--- START ---

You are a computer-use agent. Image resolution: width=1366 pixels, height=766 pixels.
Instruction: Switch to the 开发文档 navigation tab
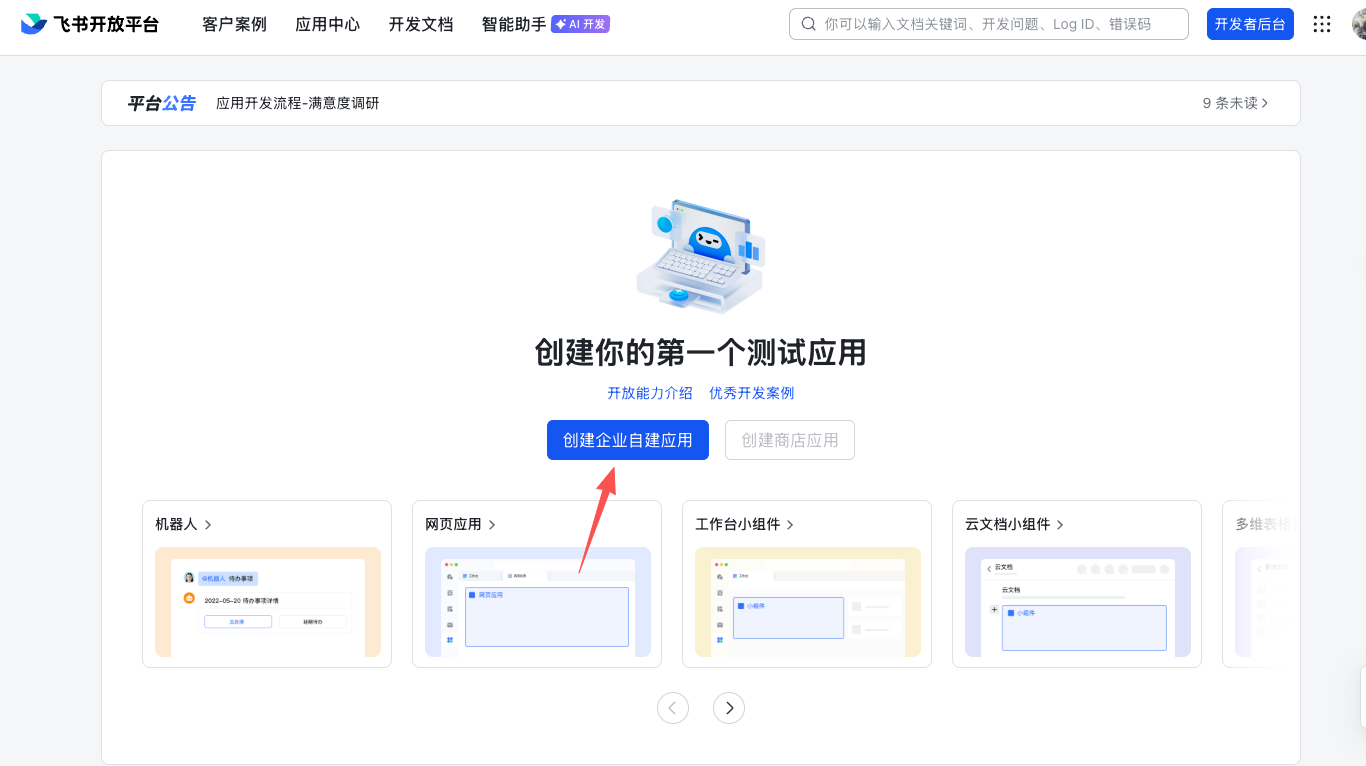click(420, 24)
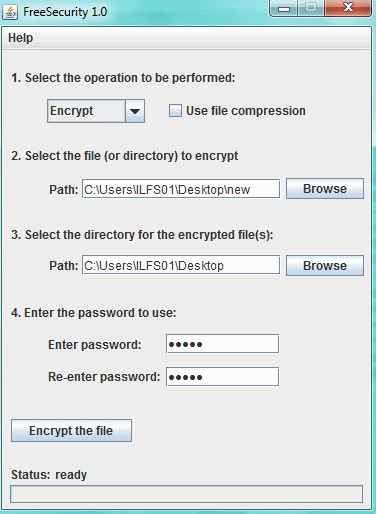Image resolution: width=376 pixels, height=514 pixels.
Task: Click the Status: ready label
Action: 49,474
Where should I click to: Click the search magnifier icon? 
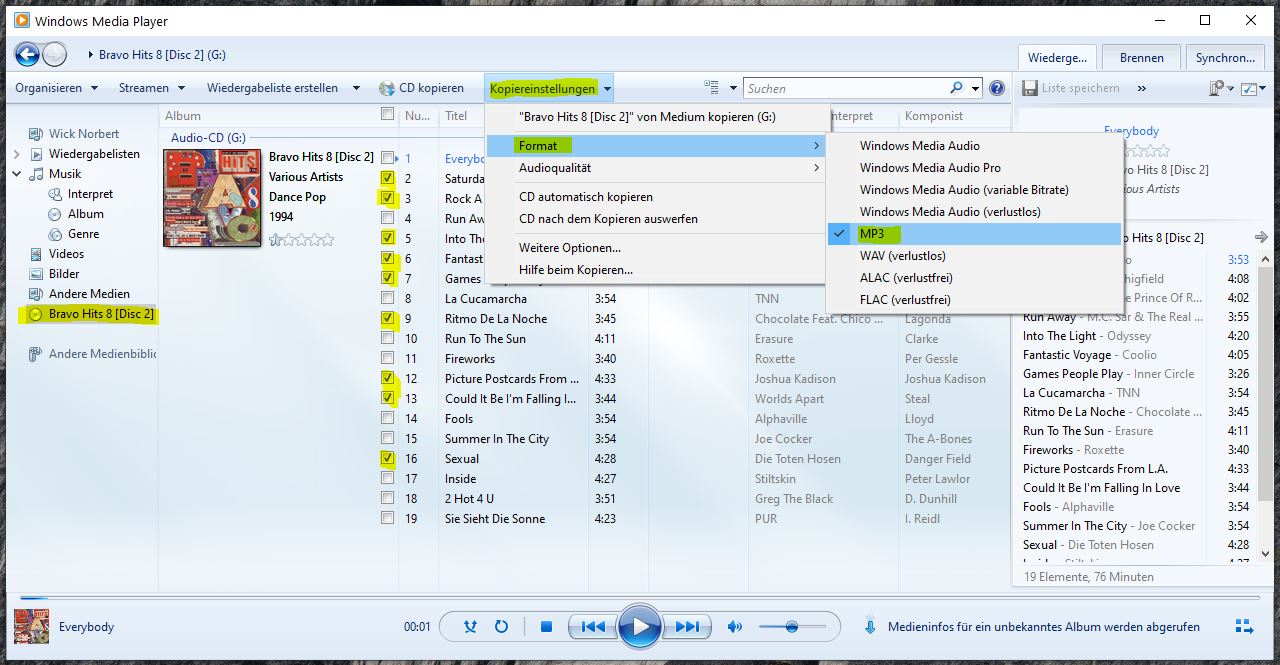pyautogui.click(x=954, y=87)
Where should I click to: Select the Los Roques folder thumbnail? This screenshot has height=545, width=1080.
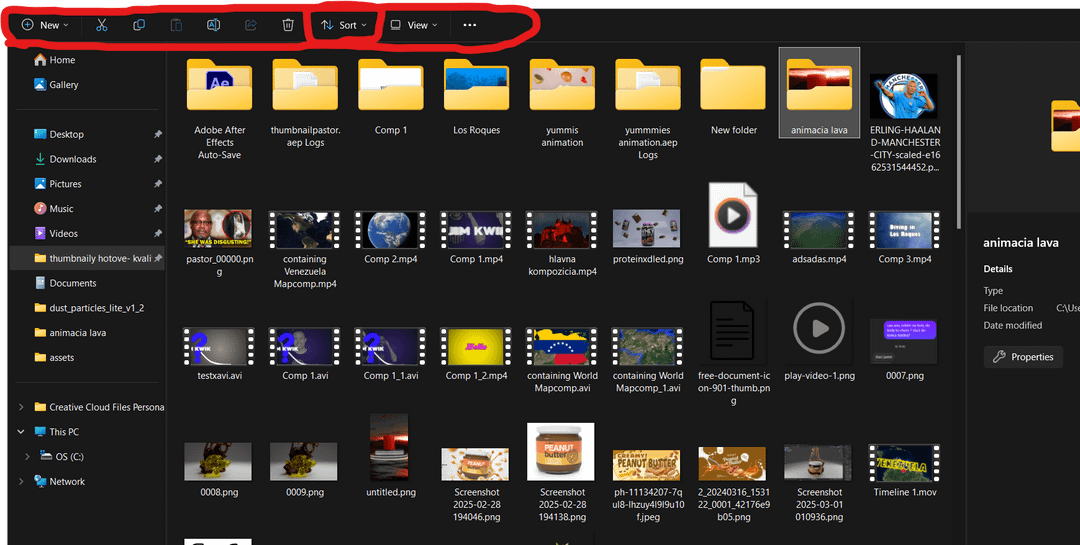[x=477, y=85]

--- END ---

--- WORK REQUEST ---
Transcribe the listing exactly. Its images are to be omitted.

--- PROBLEM SOLUTION ---
You are a computer-use agent. Image resolution: width=1366 pixels, height=766 pixels.
Instruction: Switch to the 开发文档 navigation tab
click(420, 24)
Image resolution: width=376 pixels, height=514 pixels.
Task: Click the Status: ready label
Action: 49,474
Where should I click to: Click the search magnifier icon? 
pyautogui.click(x=954, y=87)
Where should I click to: Select the Los Roques folder thumbnail? This screenshot has height=545, width=1080.
[x=477, y=85]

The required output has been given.